For her latest project, Elkins has traveled extensively to former British colonies, including the old Palestine and Malaya, as well as Zimbabwe and South Africa, and London. Though power structures, and their dismantling, are important in telling the story, Elkins is just as interested in the people who populated those structures. She is interested in what life was like in those times, but also in the influence of unheralded individuals, such as British officers active in counterinsurgency operations. These men traveled from colony to colony and may have spread repressive techniques across the disintegrating empire, ultimately influencing even American strategies in Vietnam.

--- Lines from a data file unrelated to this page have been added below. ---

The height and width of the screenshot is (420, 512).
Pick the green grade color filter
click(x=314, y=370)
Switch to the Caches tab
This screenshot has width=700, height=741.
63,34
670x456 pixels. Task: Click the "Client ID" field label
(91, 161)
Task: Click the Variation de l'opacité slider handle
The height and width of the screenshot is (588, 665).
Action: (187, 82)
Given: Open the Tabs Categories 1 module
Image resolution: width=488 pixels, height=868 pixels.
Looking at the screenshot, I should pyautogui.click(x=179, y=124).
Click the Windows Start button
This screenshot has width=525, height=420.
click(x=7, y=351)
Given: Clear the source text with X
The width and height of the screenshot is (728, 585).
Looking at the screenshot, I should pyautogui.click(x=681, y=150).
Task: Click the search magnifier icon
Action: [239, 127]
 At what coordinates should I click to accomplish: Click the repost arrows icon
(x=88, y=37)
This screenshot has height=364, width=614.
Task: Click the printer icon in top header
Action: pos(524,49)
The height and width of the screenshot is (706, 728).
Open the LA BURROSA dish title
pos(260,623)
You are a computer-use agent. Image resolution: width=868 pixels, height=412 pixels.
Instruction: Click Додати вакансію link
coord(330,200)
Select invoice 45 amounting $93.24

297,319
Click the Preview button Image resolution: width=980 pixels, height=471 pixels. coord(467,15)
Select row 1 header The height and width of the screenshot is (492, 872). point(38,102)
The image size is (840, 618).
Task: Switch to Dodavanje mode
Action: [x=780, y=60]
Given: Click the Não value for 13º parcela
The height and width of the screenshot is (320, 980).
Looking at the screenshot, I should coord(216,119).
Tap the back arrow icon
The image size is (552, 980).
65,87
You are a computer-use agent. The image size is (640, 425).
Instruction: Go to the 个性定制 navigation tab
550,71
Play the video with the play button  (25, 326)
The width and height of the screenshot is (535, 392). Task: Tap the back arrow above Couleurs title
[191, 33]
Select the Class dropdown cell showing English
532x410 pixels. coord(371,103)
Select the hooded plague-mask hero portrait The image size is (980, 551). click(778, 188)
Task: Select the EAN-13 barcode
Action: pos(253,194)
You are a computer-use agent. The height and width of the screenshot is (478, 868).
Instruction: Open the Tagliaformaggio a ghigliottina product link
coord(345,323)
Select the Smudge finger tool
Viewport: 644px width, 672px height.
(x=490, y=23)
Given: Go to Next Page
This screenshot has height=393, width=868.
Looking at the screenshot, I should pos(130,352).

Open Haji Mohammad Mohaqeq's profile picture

Elkins’ passion for history began young. She grew up in New Jersey and remembers being fascinated with how things were different 100 years earlier and how they evolved to now. She was particularly interested in people’s roles, and how the ordinary stresses of life affected decisions that might have far-reaching consequences.
As an undergraduate at Princeton University, she took an African history course, traveled to the continent, and was hooked. After graduating, she worked on Wall Street and then entered graduate school at Harvard. “Imperial Reckoning” grew out of her doctoral work on the history of women in Kenya. While conducting that, she came across horrible stories of women detained in a British camp system that she had never heard about. She finished the book while a fellow at the Radcliffe Institute for Advanced Study, and was the Hugo Foster Associate Professor of African Studies when “Imperial Reckoning” was published.
In addition to her research and teaching responsibilities, Elkins serves as chair of the Committee on African Studies, a University-wide body responsible for coordinating Africa-related activities. As chair, Elkins said, she feels a responsibility to increase the opportunities for African scholarship for students, which has drawn support from Harvard’s administration. She is collaborating with the African and African American Studies Department and the Du Bois Institute for African and African American Research. She’s also working with the Kenya National Museum and the Kenya Oral History Center, which she co-directs, to augment the history wing of the Kenya National Museum, which was renovated a few years ago.
“It’s fabulous, beautiful. They did a great job, but the din of silence from the history wing is notable,” Elkins said.
Elkins is hoping that Harvard students can play a role in furnishing the exhibit, and fostering exchanges that have Kenyan scholars coming to the University. Between her research and her efforts at building academic collaborations with Kenyan institutions, Elkins logs a lot of airplane time. Though modern technology has brought the world closer, there is still no substitute for face-to-face meetings to get things done, she said.
“At the end of the day, the whole point is to get students there in a more systematic kind of way,” Elkins said.